AssociatedImageTypes may refer to more than thumbnail or barcode images, depending on the underlying file format. The most common use of this function is to determine whether a barcode is included or not.

You could write your own function to determine whether your slide has a barcode image:

def slide_has_barcode(slide):
    info = core.get_slide_info(slide)
    return "Barcode" in info["AssociatedImageTypes"]

Tiles in PMA.start

We can access individual tiles within the tiled stack using PMA.start, but before we do that we should first look some more at a slide’s metadata.

We can start by making a table of all zoomlevels the tiles per zoomlevel, along with the magnification represented at each zoomlevel:

from pma_python import pma
import pandas as pd

level_infos = []
slide = "C:/my_slides/alk_stain.mrxs"
levels = core.get_zoomlevels_list(slide)
for lvl in levels:
    res_x, res_y = core.get_pixel_dimensions(slide, zoomlevel = lvl)
    tiles_xyz = core.get_number_of_tiles(slide, zoomlevel = lvl)         
    dict = {
        "res_x": round(res_x),
        "res_y": round(res_y),
        "tiles_x": tiles_xyz[0],
        "tiles_y": tiles_xyz[1],
        "approx_mag": core.get_magnification(slide, exact = False, zoomlevel = lvl),
        "exact_mag": core.get_magnification(slide, exact = True, zoomlevel = lvl)
     }
     level_infos.append(dict)

df_levels = pd.DataFrame(level_infos, columns=["res_x", "res_y", "tiles_x", "tiles_y", "approx_mag", "exact_mag"])
print(slide)
print(df_levels)

The result for our alk_stain.mrxs slide looks as follows:

Now that we have an idea of the number of zoomlevels to expect and how many tiles there are at each zoomlevel, we can request an individual tile easily. Let’s say that we wanted to request the middle tile at the middle zoomlevel:

slide = "C:/my_slides/alk_stain.mrxs"
levels = core.get_zoomlevels_list(slide)
lvl = levels[round(len(levels) / 2)]
tiles_xyz = core.get_number_of_tiles(slide, zoomlevel = lvl)         
x = round(tiles_xyz[0] / 2)
y = round(tiles_xyz[1] / 2)
tile = core.get_tile(slide, x = x, y = y, zoomlevel = lvl)
tile.show()

This should pop up a single tile:

.Ok, perhaps not that impressive.

In practice, you’ll typically want to loop over all tiles in a particular zoomlevel. The following code will show all tiles at zoomlevel 1 (increase to max_zoomlevel at your own peril):

tile_sz = core.get_number_of_tiles(slide, zoomlevel = 1) # zoomlevel 1
for xTile in range(0, tile_sz[0]):
    for yTile in range(0, tile_sz[1]):
        tile = core.get_tile(slide, x = xTile, y = yTile, zoomlevel = 1)
        tile.show()

The advantage of this approach is that you have control over the direction in which tiles are processed. You can also process row by row and perhaps print a status update after each row is processed.

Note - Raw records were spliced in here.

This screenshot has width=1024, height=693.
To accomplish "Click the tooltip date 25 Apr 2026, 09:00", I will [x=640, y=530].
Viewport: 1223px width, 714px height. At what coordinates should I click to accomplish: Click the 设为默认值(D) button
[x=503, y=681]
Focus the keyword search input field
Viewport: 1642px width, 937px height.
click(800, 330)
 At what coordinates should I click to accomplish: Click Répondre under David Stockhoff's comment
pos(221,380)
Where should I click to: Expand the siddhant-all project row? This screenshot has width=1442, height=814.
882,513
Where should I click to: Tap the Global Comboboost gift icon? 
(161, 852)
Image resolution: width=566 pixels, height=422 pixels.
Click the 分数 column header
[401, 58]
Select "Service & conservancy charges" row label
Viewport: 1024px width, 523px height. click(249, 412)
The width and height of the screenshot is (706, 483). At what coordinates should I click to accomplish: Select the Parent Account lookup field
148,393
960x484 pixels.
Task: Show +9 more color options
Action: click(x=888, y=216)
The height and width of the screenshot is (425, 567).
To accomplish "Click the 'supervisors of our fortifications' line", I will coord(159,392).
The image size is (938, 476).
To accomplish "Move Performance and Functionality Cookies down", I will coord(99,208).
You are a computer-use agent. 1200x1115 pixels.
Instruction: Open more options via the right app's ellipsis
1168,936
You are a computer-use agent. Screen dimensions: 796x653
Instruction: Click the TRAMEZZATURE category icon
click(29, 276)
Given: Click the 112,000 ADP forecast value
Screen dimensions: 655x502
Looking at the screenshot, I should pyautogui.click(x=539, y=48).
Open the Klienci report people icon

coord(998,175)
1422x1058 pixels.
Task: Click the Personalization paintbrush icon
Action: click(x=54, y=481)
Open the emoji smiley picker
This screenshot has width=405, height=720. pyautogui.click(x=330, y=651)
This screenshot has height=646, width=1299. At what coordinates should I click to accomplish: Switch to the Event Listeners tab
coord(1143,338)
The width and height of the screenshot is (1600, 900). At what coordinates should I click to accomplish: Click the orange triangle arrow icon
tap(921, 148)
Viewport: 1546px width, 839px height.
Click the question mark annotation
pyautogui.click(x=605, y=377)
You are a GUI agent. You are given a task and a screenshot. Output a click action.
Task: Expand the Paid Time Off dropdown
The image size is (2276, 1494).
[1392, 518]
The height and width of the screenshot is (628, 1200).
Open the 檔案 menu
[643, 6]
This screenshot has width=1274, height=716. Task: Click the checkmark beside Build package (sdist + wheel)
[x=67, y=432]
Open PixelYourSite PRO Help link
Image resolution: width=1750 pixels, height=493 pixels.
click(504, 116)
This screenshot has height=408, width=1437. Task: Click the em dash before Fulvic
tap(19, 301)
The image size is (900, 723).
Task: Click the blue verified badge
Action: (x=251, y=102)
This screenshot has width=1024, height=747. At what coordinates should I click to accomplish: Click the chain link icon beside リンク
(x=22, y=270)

However, if all you care about is to process all rows left to right, top to bottom, you can opt for a more condensed approach:

for tile in core.get_tiles(slide, toX = tile_sz[0], toY = tile_sz[1], zoomlevel = 4):
    data = numpy.array(tile)

The body of the for-loop now processes all tiles at zoomlevel 4 one by one and converts them into a numpy array, ready for image processing to occur, e.g. through opencv. But that will have to wait for another post.